Large language models (LLMs) have introduced an exciting new paradigm to the machine learning world in the past few years.

Research groups like AIS’s Advanced Research Concepts (ARC) team have been quick in exploring the range of possibilities with this new technology. However, aspiring AI developers and scientists often have no idea where to start learning about the science of large language models. In this blog post, we’ll review five seminal papers from the field and provide a brief reading guide so that you know which details to look for when you read them yourself.

1

Attention Is All You Need

“Attention Is All You Need” (Vaswani et al., 2017) presented the transformer architecture for neural networks which underlies all modern LLM designs. Transformers differed from previous neural networks in their use of self-attention, a mechanism that computes the ways elements in the input sequence affect each other’s semantic value. While the architecture was initially presented for use in language translation, it was adapted and scaled up by OpenAI into their first GPT model as well as Google’s T5 and BERT.

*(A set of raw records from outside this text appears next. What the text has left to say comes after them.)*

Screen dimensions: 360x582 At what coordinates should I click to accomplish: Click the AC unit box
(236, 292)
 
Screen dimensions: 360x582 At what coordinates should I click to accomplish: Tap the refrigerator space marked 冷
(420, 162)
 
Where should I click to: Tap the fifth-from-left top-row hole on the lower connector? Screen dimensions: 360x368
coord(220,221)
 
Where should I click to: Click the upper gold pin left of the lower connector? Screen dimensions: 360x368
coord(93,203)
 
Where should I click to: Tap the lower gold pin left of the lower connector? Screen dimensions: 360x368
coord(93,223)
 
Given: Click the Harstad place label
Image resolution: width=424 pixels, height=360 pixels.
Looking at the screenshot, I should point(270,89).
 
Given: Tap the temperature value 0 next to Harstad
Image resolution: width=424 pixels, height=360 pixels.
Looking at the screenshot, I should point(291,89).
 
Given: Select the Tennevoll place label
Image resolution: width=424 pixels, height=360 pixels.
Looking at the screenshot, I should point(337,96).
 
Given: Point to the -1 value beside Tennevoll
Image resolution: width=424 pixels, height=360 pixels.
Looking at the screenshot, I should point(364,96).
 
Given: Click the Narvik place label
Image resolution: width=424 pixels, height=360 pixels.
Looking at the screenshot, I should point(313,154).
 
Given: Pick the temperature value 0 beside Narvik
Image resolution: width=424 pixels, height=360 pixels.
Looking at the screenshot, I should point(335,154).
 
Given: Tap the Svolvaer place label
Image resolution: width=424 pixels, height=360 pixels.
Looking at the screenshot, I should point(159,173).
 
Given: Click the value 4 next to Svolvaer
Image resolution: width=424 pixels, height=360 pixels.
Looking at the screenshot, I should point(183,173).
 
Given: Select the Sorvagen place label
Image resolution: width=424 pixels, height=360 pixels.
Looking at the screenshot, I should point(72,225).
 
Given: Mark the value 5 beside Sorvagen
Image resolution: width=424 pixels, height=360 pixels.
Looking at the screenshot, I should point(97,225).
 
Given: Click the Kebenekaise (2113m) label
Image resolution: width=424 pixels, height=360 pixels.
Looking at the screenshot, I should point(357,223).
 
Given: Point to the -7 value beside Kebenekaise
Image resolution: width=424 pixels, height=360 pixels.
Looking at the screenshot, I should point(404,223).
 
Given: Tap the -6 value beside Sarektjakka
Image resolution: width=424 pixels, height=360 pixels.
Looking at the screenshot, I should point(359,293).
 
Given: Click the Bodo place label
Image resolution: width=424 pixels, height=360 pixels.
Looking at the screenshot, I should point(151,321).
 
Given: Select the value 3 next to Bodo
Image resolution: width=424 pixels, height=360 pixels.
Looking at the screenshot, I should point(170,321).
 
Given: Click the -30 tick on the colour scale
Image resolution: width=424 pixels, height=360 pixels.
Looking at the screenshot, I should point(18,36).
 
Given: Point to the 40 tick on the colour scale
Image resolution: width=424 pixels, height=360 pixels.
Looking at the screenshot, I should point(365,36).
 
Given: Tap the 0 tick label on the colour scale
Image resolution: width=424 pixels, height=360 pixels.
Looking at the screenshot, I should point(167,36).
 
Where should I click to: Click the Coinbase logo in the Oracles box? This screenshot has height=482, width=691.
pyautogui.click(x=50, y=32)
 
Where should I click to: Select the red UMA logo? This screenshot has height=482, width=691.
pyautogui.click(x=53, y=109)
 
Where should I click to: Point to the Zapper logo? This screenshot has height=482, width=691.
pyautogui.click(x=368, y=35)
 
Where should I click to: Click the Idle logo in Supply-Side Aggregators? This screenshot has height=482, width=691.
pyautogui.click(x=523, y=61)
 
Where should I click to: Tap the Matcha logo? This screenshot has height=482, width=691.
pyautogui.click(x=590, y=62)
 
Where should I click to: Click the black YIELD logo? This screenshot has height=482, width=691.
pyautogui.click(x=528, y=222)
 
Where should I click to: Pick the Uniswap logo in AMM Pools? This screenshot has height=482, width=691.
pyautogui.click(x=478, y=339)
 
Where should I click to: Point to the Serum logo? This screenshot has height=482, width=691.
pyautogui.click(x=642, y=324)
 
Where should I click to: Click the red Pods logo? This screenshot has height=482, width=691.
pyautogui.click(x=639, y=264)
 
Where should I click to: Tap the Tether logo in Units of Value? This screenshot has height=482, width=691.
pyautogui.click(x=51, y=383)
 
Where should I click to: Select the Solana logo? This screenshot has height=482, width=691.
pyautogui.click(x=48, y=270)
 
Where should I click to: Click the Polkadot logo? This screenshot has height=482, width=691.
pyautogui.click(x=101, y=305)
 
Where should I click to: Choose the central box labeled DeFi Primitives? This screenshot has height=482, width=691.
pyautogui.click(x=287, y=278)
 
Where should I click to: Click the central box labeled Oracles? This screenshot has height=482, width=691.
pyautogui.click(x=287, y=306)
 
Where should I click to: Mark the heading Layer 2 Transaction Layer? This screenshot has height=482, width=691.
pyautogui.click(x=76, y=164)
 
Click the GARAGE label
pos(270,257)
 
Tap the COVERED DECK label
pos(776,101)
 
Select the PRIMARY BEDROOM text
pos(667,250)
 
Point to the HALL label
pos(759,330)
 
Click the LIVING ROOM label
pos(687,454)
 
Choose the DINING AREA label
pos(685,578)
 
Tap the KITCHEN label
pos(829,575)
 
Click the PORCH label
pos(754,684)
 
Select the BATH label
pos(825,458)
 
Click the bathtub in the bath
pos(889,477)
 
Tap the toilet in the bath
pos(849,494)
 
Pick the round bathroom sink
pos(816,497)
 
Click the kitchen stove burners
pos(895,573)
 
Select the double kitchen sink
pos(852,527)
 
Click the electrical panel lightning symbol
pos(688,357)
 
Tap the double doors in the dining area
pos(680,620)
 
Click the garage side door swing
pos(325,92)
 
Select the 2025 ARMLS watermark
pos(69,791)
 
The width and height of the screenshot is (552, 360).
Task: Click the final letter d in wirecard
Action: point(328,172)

What Will This Paper Teach You?

  • The self-attention mechanism.
  • How the transformer architecture is organized into layers that update a residual stream.
  • Autoregressive language generation and how it fits into the sequence-to-sequence paradigm.

2

BERT: Pre-training of Deep Bidirectional Transformers for Language Understanding

Another paper to come out of the early transformer literature, “BERT: Pre-training of Deep Bidirectional Transformers for Language Understanding” (Devlin et al., 2019), set the paradigm for transformer embedding models, which seek to embed sequences of text into vectors. The BERT model uses the encoder part of the transformer architecture and is trained on unsupervised masked language modeling on a large set of unstructured text data. AIS used MiniLM, a successor to BERT, as part of an explanatory reinforcement learning technique in our paper “CODEX: A Cluster-Based Method for Explainable Reinforcement Learning”.

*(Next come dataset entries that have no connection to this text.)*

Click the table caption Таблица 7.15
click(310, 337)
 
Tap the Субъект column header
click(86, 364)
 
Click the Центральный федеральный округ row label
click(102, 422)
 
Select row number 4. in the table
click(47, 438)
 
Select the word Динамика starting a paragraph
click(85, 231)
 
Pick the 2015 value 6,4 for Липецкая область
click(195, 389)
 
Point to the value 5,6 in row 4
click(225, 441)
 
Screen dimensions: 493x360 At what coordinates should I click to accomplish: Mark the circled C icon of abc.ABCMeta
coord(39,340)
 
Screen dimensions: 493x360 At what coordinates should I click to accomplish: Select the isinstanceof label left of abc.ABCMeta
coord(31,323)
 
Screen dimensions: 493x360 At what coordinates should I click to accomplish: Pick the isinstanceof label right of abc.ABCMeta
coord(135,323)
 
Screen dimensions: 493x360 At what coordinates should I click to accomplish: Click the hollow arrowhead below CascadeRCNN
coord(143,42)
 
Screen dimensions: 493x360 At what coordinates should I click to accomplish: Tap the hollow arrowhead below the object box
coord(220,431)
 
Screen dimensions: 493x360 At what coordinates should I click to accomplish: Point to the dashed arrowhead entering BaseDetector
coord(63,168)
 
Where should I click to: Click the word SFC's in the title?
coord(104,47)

What Will This Paper Teach You?

  • How the encoder part of the transformer architecture can be isolated for embedding models.
  • The paradigm of pre-training and fine-tuning with language models.

3

Language Models are Few-Shot Learners

While all of OpenAI’s GPT papers have been influential, the paper covering GPT-3, “Language Models are Few-Shot Learners” (Brown et al., 2020) marked the entry into the modern era of LLMs. The paper reviews the training process and architecture of GPT-3, but mostly focuses on the efficacy of few-shot learning, a technique where a pre-trained LLM is fed examples into its context window instead of being fine-tuned for a task.

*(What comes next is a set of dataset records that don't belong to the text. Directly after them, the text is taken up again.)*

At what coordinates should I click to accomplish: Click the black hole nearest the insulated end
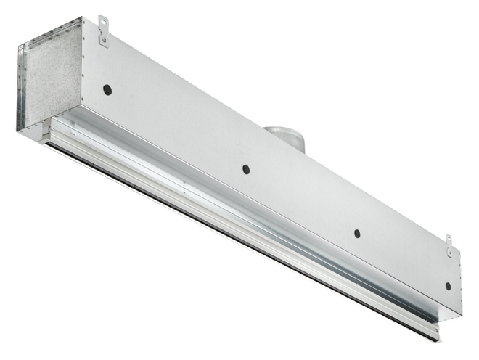click(x=107, y=90)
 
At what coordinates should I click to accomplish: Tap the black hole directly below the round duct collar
click(x=246, y=169)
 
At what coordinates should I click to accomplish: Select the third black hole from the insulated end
click(x=357, y=234)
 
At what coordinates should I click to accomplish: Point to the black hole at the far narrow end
click(x=448, y=285)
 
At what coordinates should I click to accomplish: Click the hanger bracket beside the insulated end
click(x=103, y=30)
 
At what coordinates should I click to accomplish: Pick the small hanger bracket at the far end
click(x=449, y=245)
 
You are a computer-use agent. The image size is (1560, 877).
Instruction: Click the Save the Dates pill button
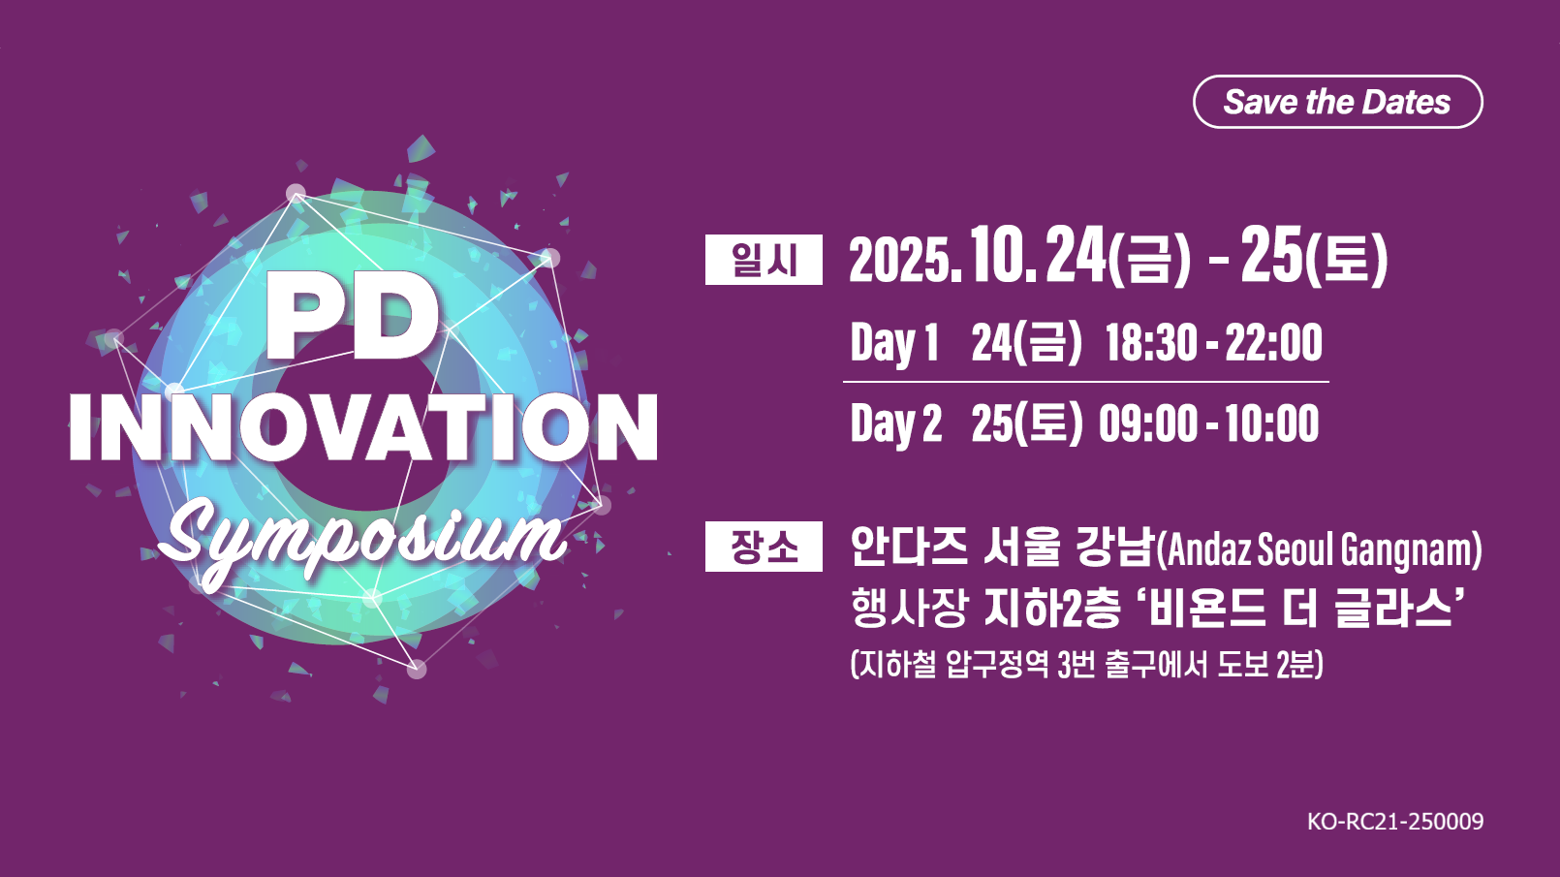tap(1338, 102)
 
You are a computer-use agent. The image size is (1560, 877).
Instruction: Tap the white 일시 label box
tap(764, 260)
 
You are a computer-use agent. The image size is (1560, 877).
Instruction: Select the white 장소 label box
tap(764, 547)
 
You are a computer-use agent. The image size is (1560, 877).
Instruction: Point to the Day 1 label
tap(895, 343)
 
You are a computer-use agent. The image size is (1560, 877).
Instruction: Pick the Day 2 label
tap(896, 423)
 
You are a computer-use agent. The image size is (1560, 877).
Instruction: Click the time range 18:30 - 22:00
tap(1214, 343)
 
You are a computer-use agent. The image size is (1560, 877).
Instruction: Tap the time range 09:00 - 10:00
tap(1209, 423)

What Will This Paper Teach You?

  • How the decoder part of the transformer architecture can be isolated for pure autoregressive generation.
  • The advantages of few-shot learning over fine-tuning.
  • The test sets used to evaluate capabilities of large language models, like HellaSwag, Winograd schemas and TriviaQA.

4

ReAct: Synergizing Reasoning and Acting in Language Models

One area of focus within LLM research is using prompt scaffolding and reasoning schemes to elicit more powerful capabilities from LLMs. A core paper in this subfield is “ReAct: Synergizing Reasoning and Acting in Language Models” (Yao et al., 2023), which builds on top of prior chain-of-thought prompting to get the model to think clearly and also use resources like a Wikipedia API to inform its actions. The ReAct framework is deployed in direct QA tasks as well as text-based adventure environments and shows improvements over base model performance in both.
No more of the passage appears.